Gas pipelines in homes are installed using rigid black-coated steel pipes that are threaded at both ends. The pipes come in various lengths, and are joined together with steel couplings and threading compound. Each pipeline is installed section by section, starting at the gas supply source (usually the gas meter or T/elbow joint on an existing line), then working toward the gas appliance. A test must then be carried out to ensure that no joints are leaking.
Things You'll Need
Threading compound and brush
Yellow sealing tape
Soapy water and brush
Turn off the gas at the gas meter. Place a crescent wrench around the nut on the end of the existing flexible gas supply hose that runs from the gas shutoff valve to the gas appliance. Turn the wrench counterclockwise to remove the hose's nut from the shutoff valve.
Place a pipe wrench around the body of the shutoff valve. Turn the wrench's handle to loosen and remove the valve from the end of the existing gas pipeline. Place the wrench around the section of gas pipe that was attached to the shutoff valve. Turn the wrench counterclockwise to remove this first section of gas pipe form its connecting coupling.
Place the wrench around the coupling and turn it counterclockwise to loosen and remove the coupling. Continue in the same way until all pipe sections and couplings are removed to the point where the new gas line route will attach to the existing line.
Brush threading compound around the threads on one end of the new section of gas pipe. Screw this end of the new pipe by hand into the coupling on the end of the existing gas line. Place the pipe wrench around the new gas pipe and turn it clockwise to tighten it to the coupling.
Brush compound around the threads on the other end of the new gas pipe, and screw on a coupling by hand. Tighten the coupling to the pipe with the wrench. Continue installing the gas pipe sections and couplings to create the new gas line route. Note that different-angled couplings are available to create the required bends in the new gas line route.
Wrap yellow sealing tape clockwise around the threads on the end of the last section of gas pipe. Screw a gas shutoff valve onto the pipe end by hand. Tighten the valve to the pipe with the pipe wrench.
Turn on the gas supply at the gas meter. Turn on the newly-installed gas shutoff valve for 5 seconds to remove all air from the new gas line. Turn off the valve.
Mix together some soap and water to make a milky solution. Brush the solution around all newly-installed coupling joints, as well as where the shutoff valve attaches to the end of the gas pipe.

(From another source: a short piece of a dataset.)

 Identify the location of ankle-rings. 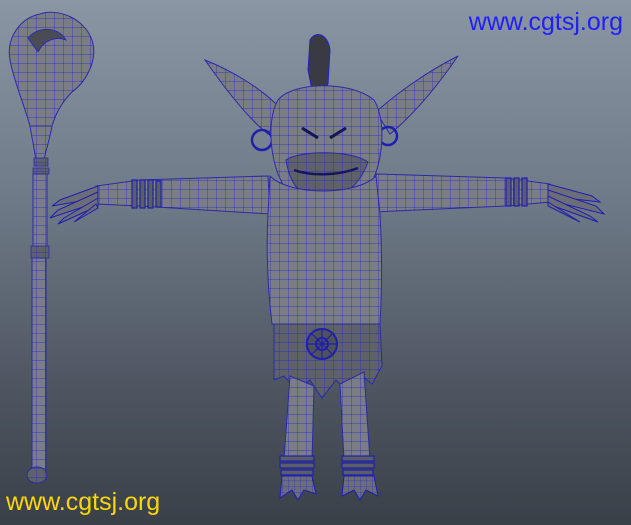
(327, 466).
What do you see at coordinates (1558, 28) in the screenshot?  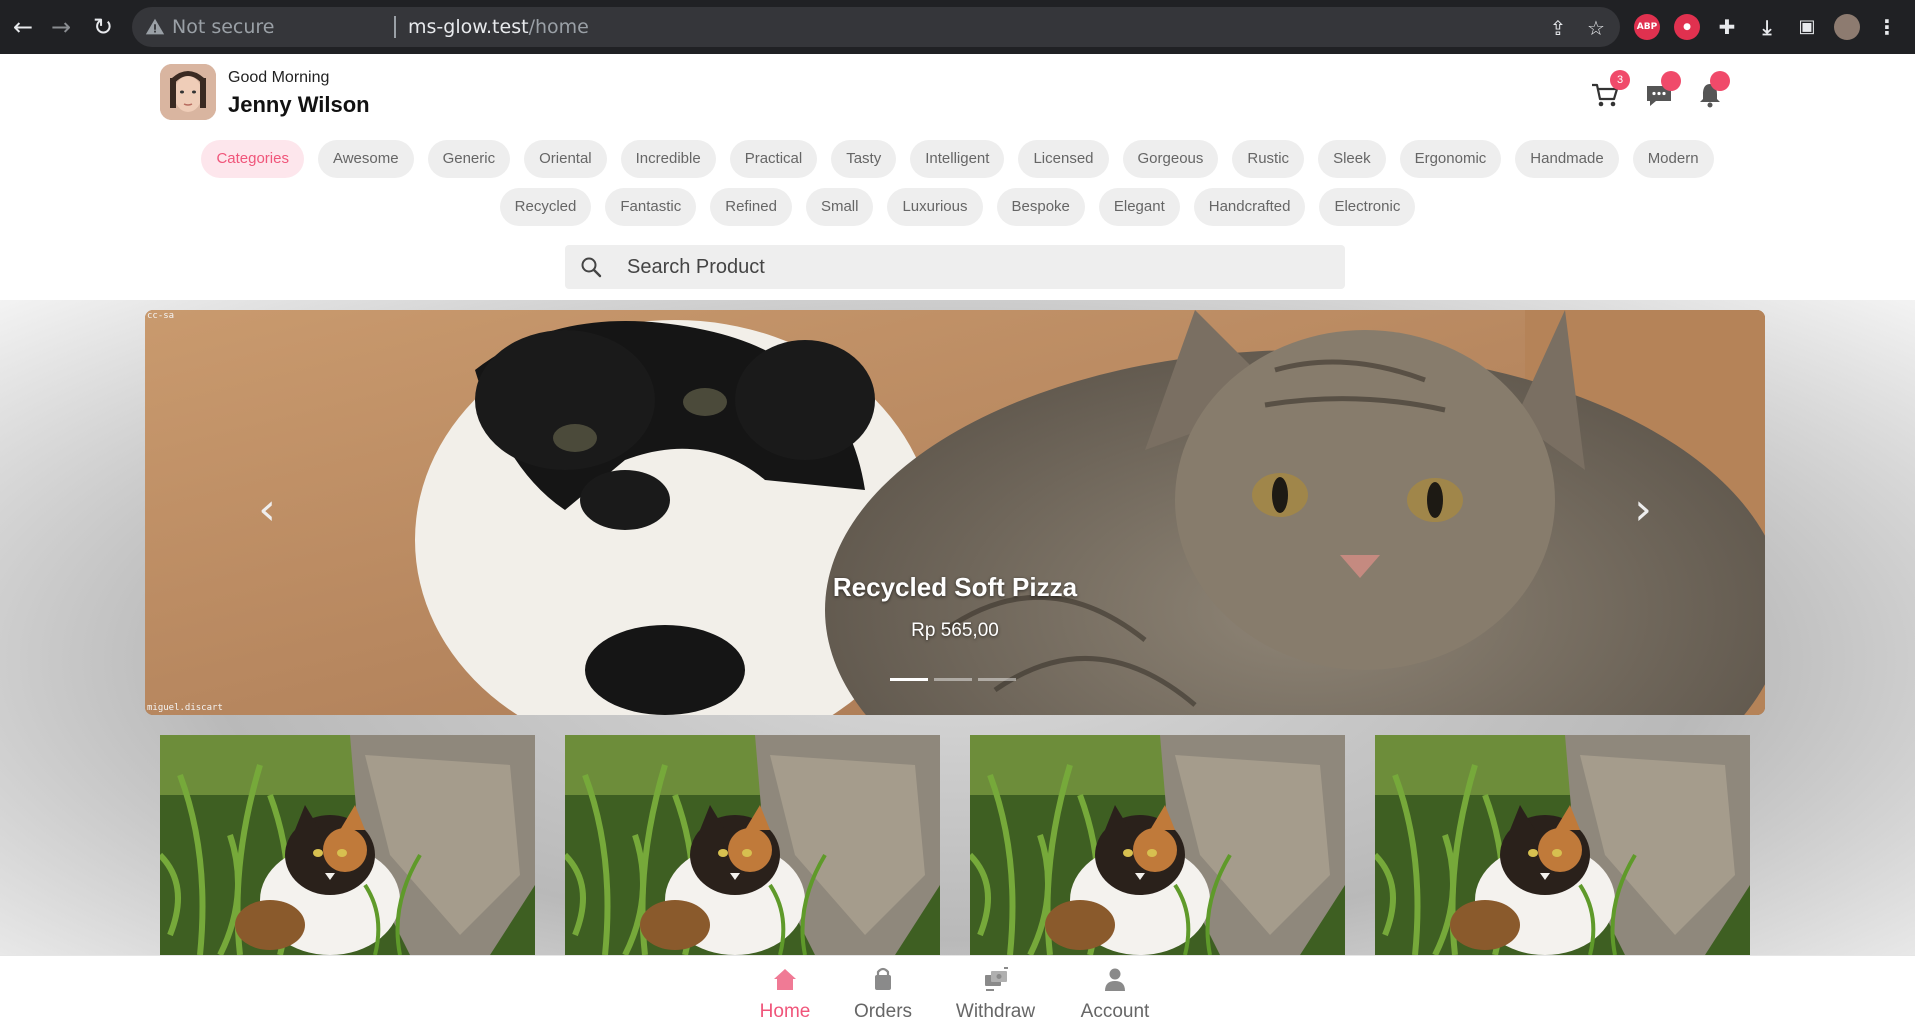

Wait for the solution to settle, and then look for any bubbles. If any bubbles are seen, gas is escaping from the coupling fittings/shutoff valve, and the new pipes must be tightened to the couplings/valve until the bubbles cease.
If the old gas pipes, couplings and shutoff valve are in good shape, they can be used in the new gas line route. Gas couplings come in straight, 30, 45, 60 and 90-degree angles, as do T-couplings for joining one pipeline to another.
Call a city inspector to inspect the new gas line route to ensure it is not leaking.